Dolores Reyes is a writer and educator from Buenos Aires, Argentina. Her first book, Cometierra, tells the story of Cometierra, a girl with a special gift, but also one that is hard to live with. When she was small, she ate some earth and had her first vision. In it, she saw her father killing her mother. This book shows the power of literature as a means of expressing difficult situations, whether they are real or imagined. At this workshop, Dolores Reyes will share her experience as a writer in an activity that will teach those attending some tools to bring their ideas into being, making them into stories.

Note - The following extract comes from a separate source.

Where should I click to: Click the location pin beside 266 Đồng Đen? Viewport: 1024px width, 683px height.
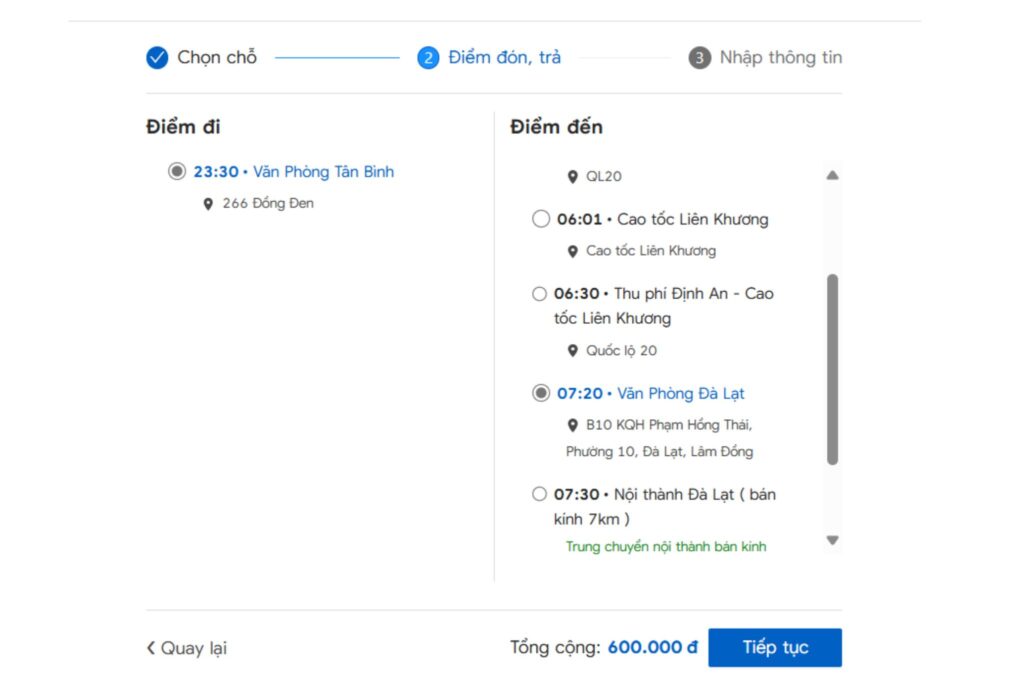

Cristina Fortuny (Venezuela) is an economist, writer, conference speaker and adopted Queretaran, and she has dedicated her life to closing the generation gap, promoting links between parents and children as the best protection against the challenges faced by children as they grow up surrounded by screens. Her book Crecer entre pantallas (2022) is about the uses and misuses that young people make of technology, and how parents can deal with this; it is about interacting with these devices, managing mental health, and realizing the potential that these technologies have when used well. In conversation with Imanol Martínez.
At this event, two journalists give us a view of Ecatepec, in Mexico State, which has many of the characteristics, problems and dreams of contemporary Mexican society. Lydiette Carrión, a Mexican journalist and author, writes on the topic of violence against women in her native country. She is the author of the book La fosa de agua, an investigation that documents cases of femicide in the municipalities of Tecámac and Ecatepec in Mexico State. Emiliano Ruiz Parra (Mexico City, 1982) studied Hispanic Language and Literatures and has been a reporter for Reforma and a contributor to Gatopardo magazine. His most recent publication, Golondrinas: Un barrio marginal del tamaño del mundo (Debate, 2022), is his fourth book of literary non-fiction. Since 2020 he has been a member of the Investigative Reporting Unit and works with the Corriente Alterna site, an initiative run by UNAM’s Department of Cultural Dissemination. These two writers will talk to Felipe Rosete about the problems that beset the city of Ecatepec.
In this conversation with Karla Iberia Sánchez, Alma Delia Murillo (Mexico), Reforma newspaper columnist and author of several novels and books of short stories, presents La cabeza de mi padre, which tells the story of a forty-year old woman who, brought up among seven siblings and a working mother, sets out to look for her father. The plot of this writer’s most recent book is both a present journey and a set of reflections on the past.
Dahlia de la Cerda (Mexico) is a fiction writer, activist and philosopher, distinguished with various awards for literature and creative pursuits. She is the co-founder of the Morras Help Morras organization, a feminist collective that works from and for the periphery, and author of Perras de reserva (2022), a powerful collection of stories in which the writer reveals some of the most unjust aspects of the patriarchy. The goal of this workshop is for its attendees to obtain basic tools to write their first narrative texts.
Adriana Grimaldo thinks that perhaps humanity's best invention has been words. With them, we not only connect with the world, but we can share our interior world with others. Adriana loves and admires words: she speaks with them, learns them, listens to them, reads them and writes them. At this activity, children and teenagers will discover the importance of creating, taking care of and sharing words and ideas to build better life stories.
Ages 6 and over
Elisa Guerra is a teacher, writer and friend to both children and trees. In 2015 she was named Best Educator in Latin America and the Caribbean by the Inter-American Development Bank, and has been shortlisted for the Global Teacher Prize twice. At this event she will talk about her latest book, Las voces de los árboles, in which she takes us to a parallel world where trees of different species and from different places around the world tell us their stories and lead us to reflect on the damage we are doing to the planet.
Cuadernos Hispanoamericanos aims to promote knowledge and exchange among writers of different generations and nationalities, united by a single language and a literary tradition enriched by authors of diverse origins. The project consists of having an established author select a younger one on the other side of the Atlantic for conversations. On this occasion we present a conversation between Rosa Montero and Clyo Mendoza, moderated by Irma Gallo.